Rows from a screen grounding dataset:
----------------------------------------
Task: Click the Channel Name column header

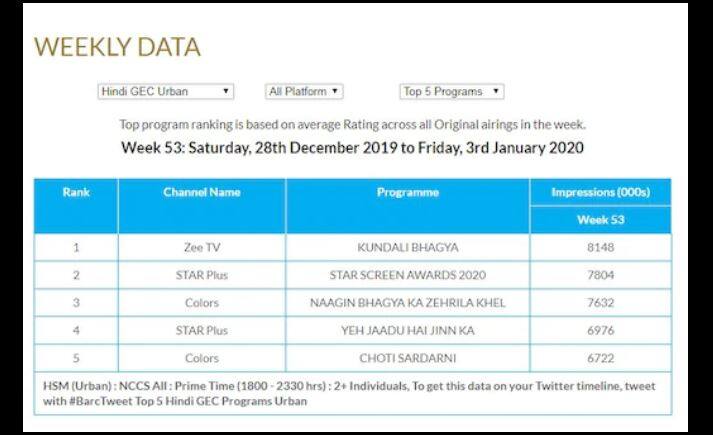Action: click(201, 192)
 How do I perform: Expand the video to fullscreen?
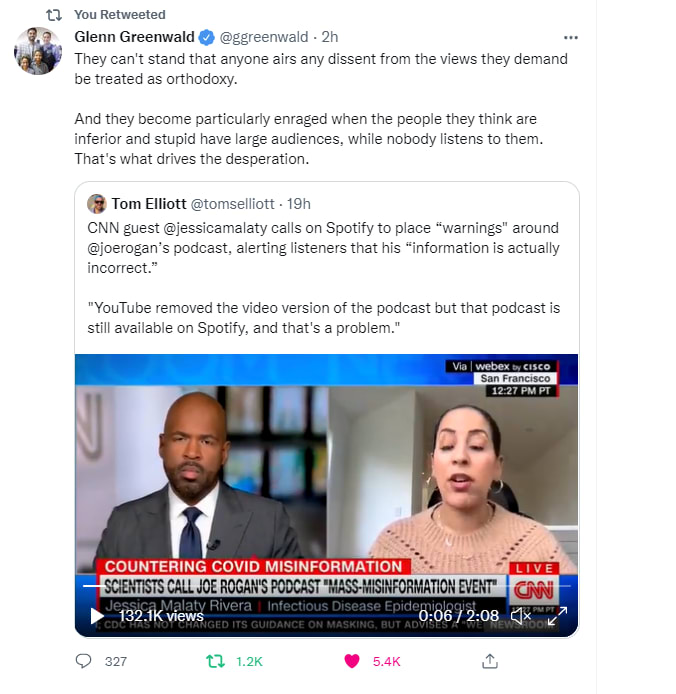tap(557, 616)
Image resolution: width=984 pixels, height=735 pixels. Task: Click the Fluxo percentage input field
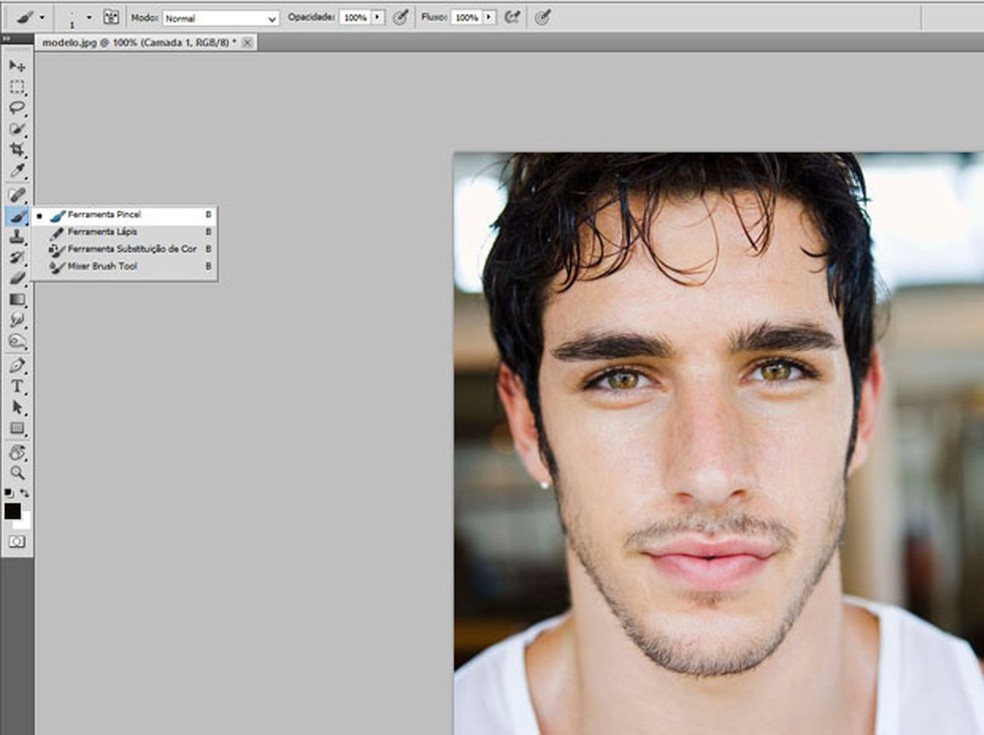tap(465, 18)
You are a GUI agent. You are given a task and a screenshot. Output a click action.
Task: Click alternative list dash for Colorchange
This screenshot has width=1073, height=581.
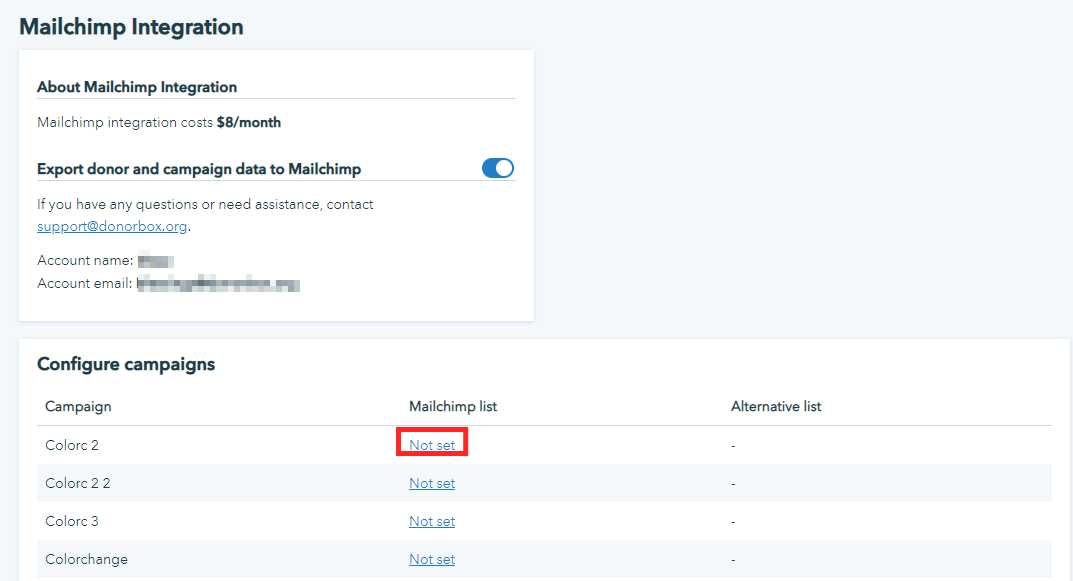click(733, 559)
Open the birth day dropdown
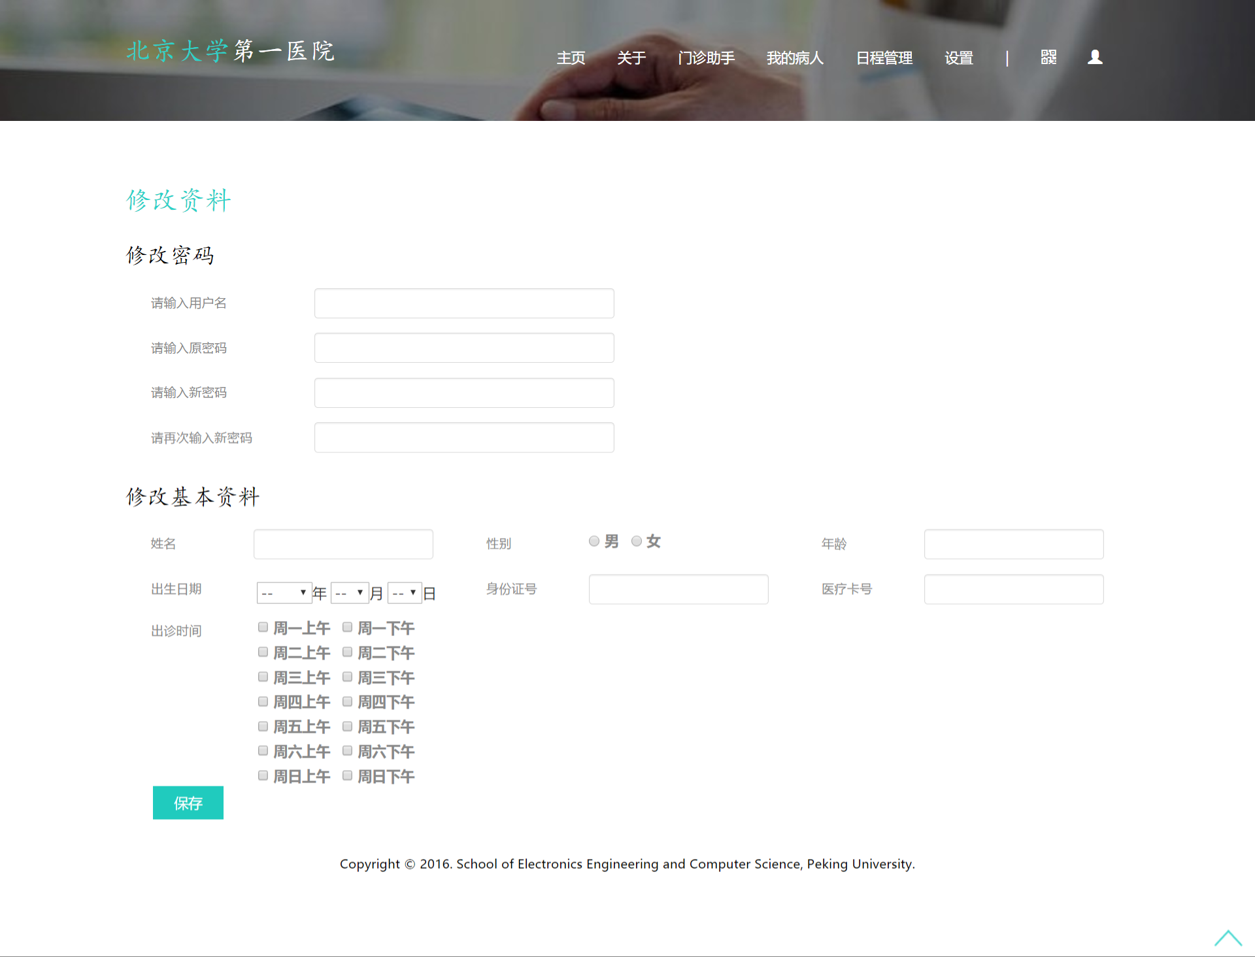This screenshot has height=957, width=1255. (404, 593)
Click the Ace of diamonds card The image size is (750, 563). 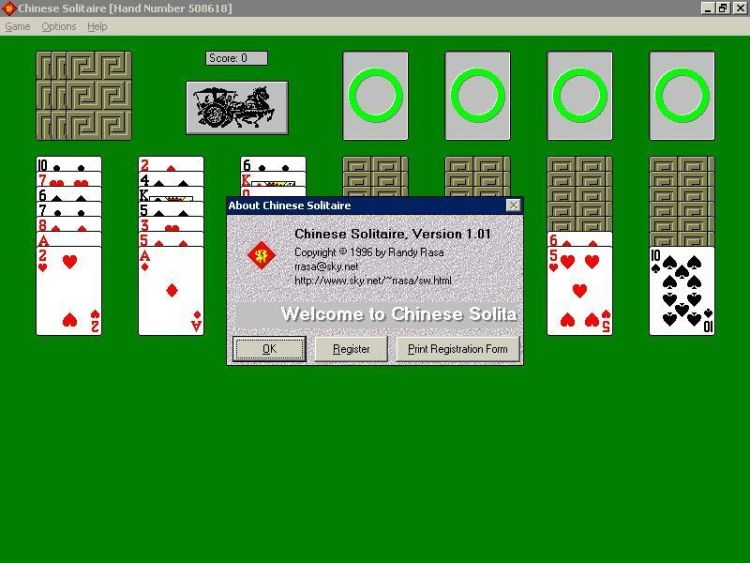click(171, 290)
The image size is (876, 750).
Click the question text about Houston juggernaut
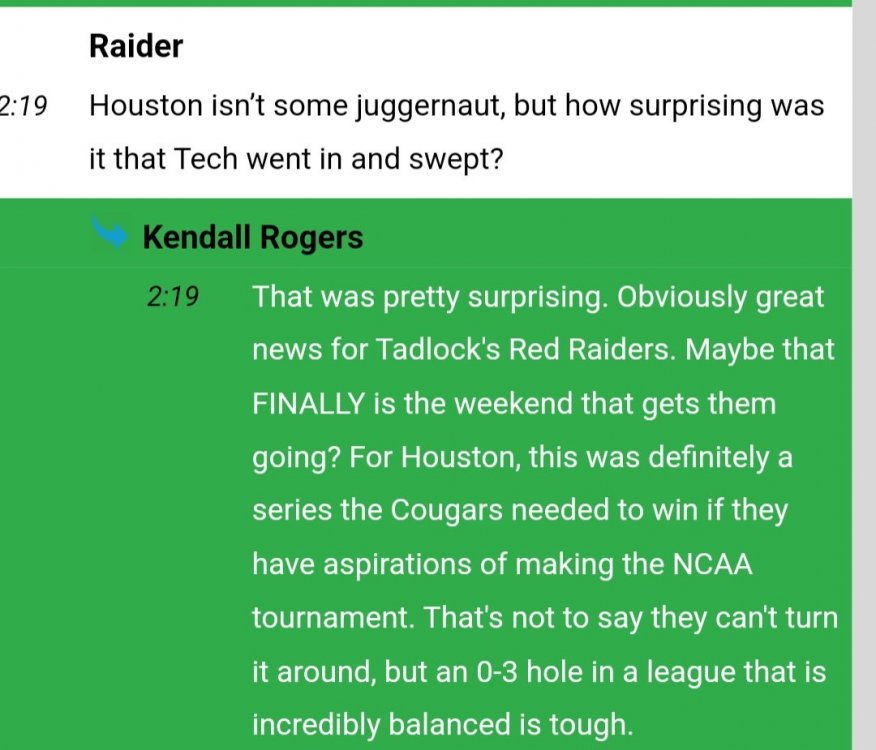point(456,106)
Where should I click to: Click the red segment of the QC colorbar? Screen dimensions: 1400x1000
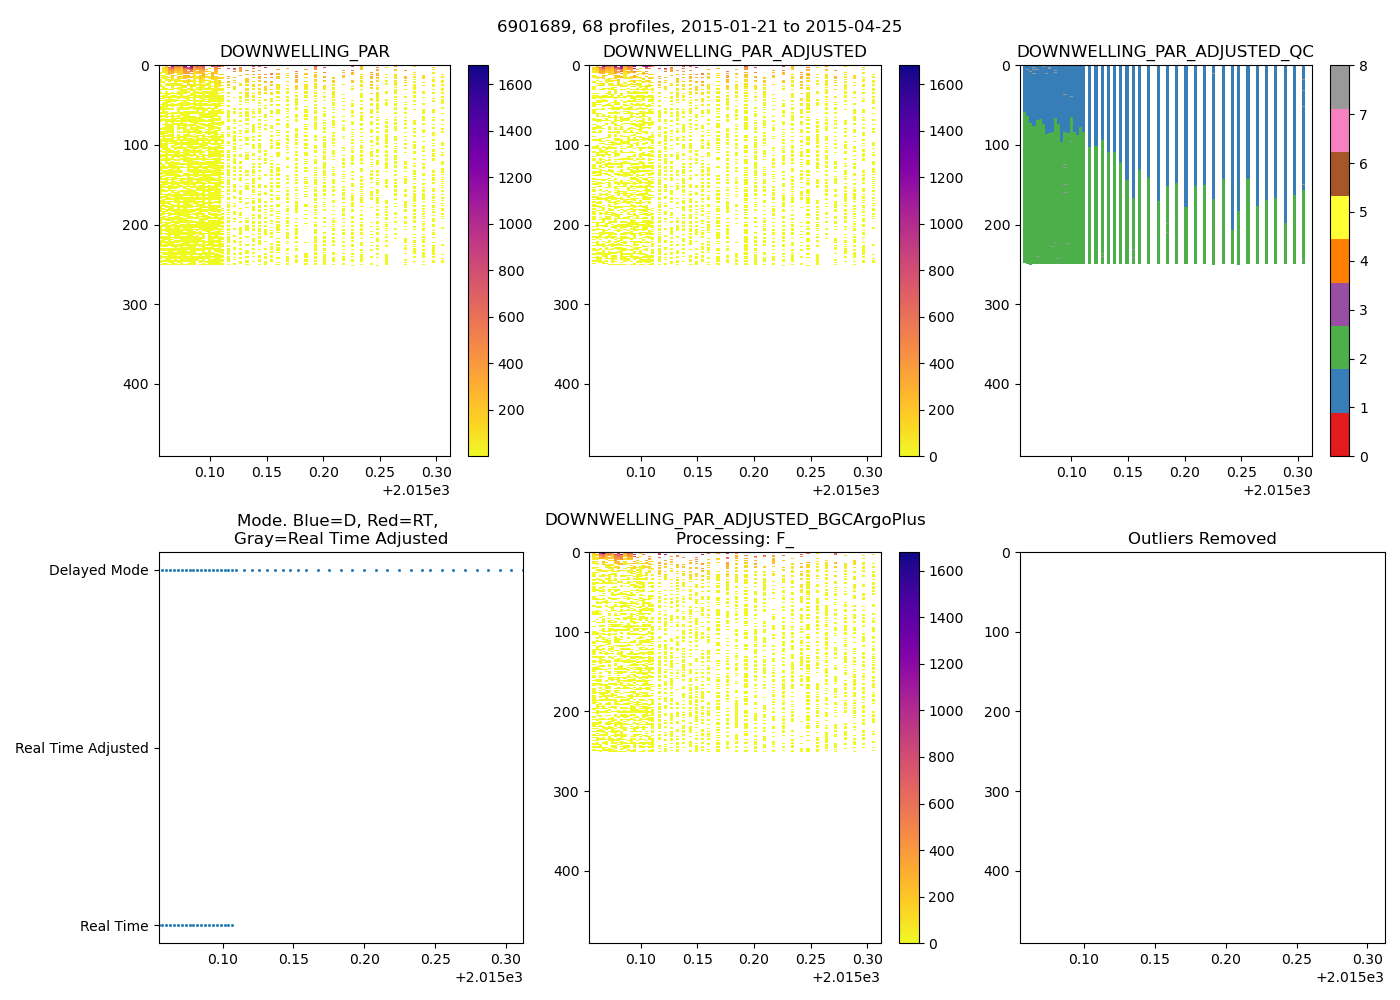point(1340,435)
----------------------------------------
> _Requirement_: Reproduce the records word for word from the very first line through the line containing "tap(465, 18)", leaving the pictures out.

> _Written response_:
Task: Click the Channel Name column header

Action: click(201, 192)
 How do I perform: Expand the video to fullscreen?
tap(557, 616)
Image resolution: width=984 pixels, height=735 pixels. Task: Click the Fluxo percentage input field
tap(465, 18)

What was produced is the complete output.